## AVAILABLE DATA

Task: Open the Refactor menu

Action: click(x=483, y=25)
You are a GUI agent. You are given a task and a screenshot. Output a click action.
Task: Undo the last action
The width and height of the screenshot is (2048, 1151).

## REQUIRED ACTION
From the records above, please extract every line and repeat it exactly.

## SOLUTION FOR THIS EXERCISE
Task: Open the Refactor menu

Action: click(x=483, y=25)
You are a GUI agent. You are given a task and a screenshot. Output a click action.
Task: Undo the last action
The width and height of the screenshot is (2048, 1151).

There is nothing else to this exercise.